Czarownice, pomimo ich coraz bardziej efektownego statusu w popkulturze, od dawna są symbolem uprzedzeń i lęku przed innymi ludźmi, zwłaszcza kobietami, które raczą sobie z chwytaniem własnej władzy (dosłownej lub innej). Kobiety podejrzane o czary i kobiety praktykujące czary spotkały się ze strasznym końcem, kiedy walczyły o prawo do bycia traktowanymi poważnie na własnych warunkach i o swoje życie. Czarownice mają fascynującą, straszną historię w tym kraju, która jest zakorzeniona w konieczności nawigowania i przetrwania systemu, który nie kocha niczego bardziej niż zniszczyć je na dobre.
W każdym razie, Motherland: Fort Salem nie jest tak dopracowana czy interesująca jak to wszystko. Zamiast tego, zadufany w sobie nowy dramat w lekkiej formie sprawia, że zaskakująca decyzja, aby opowiedzieć alternatywną historię, w której czarownice negocjują zakończenie prześladowań przez rząd, zgadzając się na utworzenie elitarnego i bezwzględnie skutecznego oddziału armii USA. Zasady zaciągania się do wojska są niejasne i tajemnicze; mitologia dąży do epiki, ale jest zbyt oszołomiona, aby zarejestrować się jako coś innego niż głupie.
Główne trio nowych rekrutów czarownic to snobistyczna Abigail (Ashley Nicole Williams), Tally (Jessica Sutton) i lekko zbuntowana Raelle (Taylor Hickson). Robią wszystko, co w ich mocy, aby utrzymać wszystko w dramacie osobistym z dość wciągającymi występami. Młode wiedźmy brzmią bardziej jak wyobrażenie o tym, jak dorośli pisarze wierzą, że młode kobiety są jak rzeczywistość. (Motherland: Fort Salem została stworzona przez pisarza Eliota Laurence’a, a pięciu z sześciu jej producentów to mężczyźni). W jednym ze szczególnie dziwnych epizodów z wizytą przychodzi ich męski odpowiednik, w którym to momencie dowódcy zachęcają wszystkie młode czarownice do flirtowania i — mrugać, mrugać-cokolwiek innego. Sposób, w jaki kobiety zachowują się przy każdym mężczyźnie, jest tak prosty i banalny, że nie ma zabawy w żadnym z następujących po sobie seksownych wybryków. To dziwne, że jak na serial, który opiera się na idei wszechmocnej matriarchii, Motherland: Fort Salem tak mocno opiera się na tak wypaczonych założeniach kobiecego zachowania.

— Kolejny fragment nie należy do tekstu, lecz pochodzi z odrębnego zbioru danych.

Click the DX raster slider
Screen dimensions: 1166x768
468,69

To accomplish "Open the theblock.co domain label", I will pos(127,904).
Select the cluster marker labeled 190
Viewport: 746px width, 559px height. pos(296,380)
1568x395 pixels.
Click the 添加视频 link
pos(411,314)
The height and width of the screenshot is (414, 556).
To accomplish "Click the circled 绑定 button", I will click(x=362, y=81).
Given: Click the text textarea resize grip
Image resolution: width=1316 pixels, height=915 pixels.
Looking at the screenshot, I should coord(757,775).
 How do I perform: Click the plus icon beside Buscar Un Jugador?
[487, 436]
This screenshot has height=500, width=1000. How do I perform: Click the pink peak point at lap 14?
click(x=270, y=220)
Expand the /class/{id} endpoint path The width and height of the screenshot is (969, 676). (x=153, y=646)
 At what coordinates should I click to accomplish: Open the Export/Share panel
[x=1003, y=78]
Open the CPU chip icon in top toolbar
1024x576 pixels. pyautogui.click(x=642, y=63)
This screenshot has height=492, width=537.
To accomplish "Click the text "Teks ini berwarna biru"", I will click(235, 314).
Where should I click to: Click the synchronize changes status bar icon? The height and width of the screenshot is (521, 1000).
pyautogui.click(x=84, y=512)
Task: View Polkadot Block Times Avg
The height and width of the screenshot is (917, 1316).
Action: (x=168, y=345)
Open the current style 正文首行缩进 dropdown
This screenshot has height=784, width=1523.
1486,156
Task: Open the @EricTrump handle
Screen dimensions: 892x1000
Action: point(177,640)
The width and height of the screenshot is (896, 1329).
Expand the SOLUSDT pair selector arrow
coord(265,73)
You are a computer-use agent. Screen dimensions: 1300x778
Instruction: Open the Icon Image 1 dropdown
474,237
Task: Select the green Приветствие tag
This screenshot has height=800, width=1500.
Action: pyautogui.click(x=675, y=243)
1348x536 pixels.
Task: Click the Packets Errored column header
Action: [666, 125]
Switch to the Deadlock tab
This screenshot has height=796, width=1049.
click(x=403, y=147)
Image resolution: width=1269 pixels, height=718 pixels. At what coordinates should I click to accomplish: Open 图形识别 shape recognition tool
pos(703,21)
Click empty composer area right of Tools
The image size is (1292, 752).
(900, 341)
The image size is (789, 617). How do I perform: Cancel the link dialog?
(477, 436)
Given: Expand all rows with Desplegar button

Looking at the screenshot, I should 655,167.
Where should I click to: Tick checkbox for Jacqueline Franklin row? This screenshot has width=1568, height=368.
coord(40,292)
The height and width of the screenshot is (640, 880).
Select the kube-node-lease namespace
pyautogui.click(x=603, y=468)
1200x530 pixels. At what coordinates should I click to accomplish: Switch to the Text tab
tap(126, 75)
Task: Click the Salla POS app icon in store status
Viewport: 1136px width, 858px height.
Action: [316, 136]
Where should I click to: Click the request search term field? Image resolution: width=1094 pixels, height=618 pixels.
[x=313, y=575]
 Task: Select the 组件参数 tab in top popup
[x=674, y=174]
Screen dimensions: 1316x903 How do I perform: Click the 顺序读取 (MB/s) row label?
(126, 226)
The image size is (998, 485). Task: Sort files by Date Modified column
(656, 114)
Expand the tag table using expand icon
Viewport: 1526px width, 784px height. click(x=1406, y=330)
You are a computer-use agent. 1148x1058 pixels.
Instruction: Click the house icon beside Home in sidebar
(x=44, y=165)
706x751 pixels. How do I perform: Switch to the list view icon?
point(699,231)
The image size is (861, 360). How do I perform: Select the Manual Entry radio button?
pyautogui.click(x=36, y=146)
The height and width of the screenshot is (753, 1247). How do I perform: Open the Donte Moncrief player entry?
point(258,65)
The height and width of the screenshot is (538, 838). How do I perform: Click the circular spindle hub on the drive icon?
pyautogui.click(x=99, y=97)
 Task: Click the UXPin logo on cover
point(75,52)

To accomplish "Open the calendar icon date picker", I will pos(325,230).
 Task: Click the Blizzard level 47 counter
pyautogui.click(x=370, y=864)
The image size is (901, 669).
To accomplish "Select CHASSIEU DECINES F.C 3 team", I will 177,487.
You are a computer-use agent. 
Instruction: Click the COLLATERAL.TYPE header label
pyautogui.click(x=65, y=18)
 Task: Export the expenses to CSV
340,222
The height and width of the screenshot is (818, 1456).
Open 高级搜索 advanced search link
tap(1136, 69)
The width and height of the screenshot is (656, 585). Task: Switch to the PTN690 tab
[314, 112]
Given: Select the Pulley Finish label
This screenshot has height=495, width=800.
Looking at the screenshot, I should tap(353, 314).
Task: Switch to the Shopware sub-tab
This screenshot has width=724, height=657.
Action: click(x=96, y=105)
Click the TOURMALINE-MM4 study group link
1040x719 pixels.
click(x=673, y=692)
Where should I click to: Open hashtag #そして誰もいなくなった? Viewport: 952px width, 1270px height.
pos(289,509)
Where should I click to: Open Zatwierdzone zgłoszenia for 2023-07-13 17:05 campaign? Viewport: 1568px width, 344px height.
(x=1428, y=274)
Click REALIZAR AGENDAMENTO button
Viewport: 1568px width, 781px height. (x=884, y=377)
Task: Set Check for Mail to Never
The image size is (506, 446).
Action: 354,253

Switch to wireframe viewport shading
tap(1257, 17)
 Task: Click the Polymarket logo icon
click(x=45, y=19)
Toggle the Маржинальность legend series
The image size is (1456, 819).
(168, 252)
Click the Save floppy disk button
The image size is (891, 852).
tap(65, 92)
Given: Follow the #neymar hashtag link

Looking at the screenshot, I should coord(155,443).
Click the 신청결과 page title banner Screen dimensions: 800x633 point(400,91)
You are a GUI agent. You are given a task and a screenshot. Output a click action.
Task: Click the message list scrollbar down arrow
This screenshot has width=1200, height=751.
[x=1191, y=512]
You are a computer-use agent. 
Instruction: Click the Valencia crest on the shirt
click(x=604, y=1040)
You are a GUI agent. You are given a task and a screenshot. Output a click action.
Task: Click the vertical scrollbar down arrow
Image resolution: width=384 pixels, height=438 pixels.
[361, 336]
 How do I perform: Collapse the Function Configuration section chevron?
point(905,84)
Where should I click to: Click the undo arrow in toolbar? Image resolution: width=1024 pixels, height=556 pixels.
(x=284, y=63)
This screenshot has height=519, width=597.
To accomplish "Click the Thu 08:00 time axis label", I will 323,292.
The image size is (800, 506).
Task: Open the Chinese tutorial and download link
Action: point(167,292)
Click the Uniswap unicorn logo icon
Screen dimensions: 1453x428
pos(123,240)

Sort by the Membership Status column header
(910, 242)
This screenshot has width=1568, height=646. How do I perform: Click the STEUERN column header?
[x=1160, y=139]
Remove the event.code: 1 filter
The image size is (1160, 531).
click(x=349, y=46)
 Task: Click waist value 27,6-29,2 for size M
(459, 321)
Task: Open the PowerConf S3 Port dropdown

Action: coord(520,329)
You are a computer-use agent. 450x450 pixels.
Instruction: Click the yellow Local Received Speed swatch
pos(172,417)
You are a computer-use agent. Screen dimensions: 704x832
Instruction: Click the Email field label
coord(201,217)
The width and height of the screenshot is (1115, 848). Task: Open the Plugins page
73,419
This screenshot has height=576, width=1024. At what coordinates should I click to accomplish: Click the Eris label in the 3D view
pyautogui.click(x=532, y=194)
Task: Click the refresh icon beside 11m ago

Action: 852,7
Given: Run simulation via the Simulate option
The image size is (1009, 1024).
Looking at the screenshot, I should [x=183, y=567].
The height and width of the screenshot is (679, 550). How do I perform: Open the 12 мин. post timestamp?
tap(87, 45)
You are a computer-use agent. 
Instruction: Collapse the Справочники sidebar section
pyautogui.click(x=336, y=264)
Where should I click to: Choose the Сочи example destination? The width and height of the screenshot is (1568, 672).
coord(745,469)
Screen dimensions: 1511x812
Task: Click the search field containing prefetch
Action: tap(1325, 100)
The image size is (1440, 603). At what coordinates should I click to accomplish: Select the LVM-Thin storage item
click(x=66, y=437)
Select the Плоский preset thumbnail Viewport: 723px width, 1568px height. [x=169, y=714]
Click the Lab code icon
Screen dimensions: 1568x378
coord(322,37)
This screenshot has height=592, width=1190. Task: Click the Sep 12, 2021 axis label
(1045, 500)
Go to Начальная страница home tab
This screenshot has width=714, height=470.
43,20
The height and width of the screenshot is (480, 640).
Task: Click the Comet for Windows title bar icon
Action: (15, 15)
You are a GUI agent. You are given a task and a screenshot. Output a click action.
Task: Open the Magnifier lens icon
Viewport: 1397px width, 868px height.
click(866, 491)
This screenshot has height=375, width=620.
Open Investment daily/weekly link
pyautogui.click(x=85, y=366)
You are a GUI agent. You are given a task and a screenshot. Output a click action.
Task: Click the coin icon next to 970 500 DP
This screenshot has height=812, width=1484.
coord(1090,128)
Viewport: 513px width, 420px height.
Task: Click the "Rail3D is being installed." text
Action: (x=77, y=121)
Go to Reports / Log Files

Istnieje kilka przyzwoitych prób powiązania dzikiej przesłanki serialu z historią, w tym konsekwentny nacisk na drzewa genealogiczne, poprawione ikoniczne obrazy wojenne, aby zrobić miejsce dla bohaterskich czarownic, czy uczynienie Abigail potomkiem legendarnego żołnierza (choć była byłą niewolnicą, która w jakiś sposób zainspirowała się walką o kraj, który ją zniewolił). Jedyna prawdziwa próba zrozumienia, że niektóre czarownice mogą nie lubić bycia zaciągniętymi do użycia swoich mocy w wojnie, prowadzi do rozłamu na temat terrorystycznej organizacji czarownic zwanej „szał”, ale w dużej mierze funkcjonuje ona jako konkretny straszydło, na którym wojsko czarownic może skupić swoją energię.
Oglądając Motherland Fort Salem, jest jasne, że zespół pracował nad tym, aby serial i jego mroczne motywy wyróżniają się wśród wszystkich innych w dużej mierze technikolorowych ofert. Nawet wygląd jest wyraźny, z wieloma scenami przepełnionymi pomarańczowymi smugami światła dziennego, które sprawiają, że show czuje się jak jeden mecz strike od stanie w płomieniach. Wszystko jednak powiedziane, Motherland Fort Salem łączy w sobie zbyt wiele pomysłów, aby stworzyć jeden szalenie mylący pokaz, że pomimo jego nalegań, aby inaczej, walczy, aby zrozumieć, co właściwie oznacza „inicjacja”.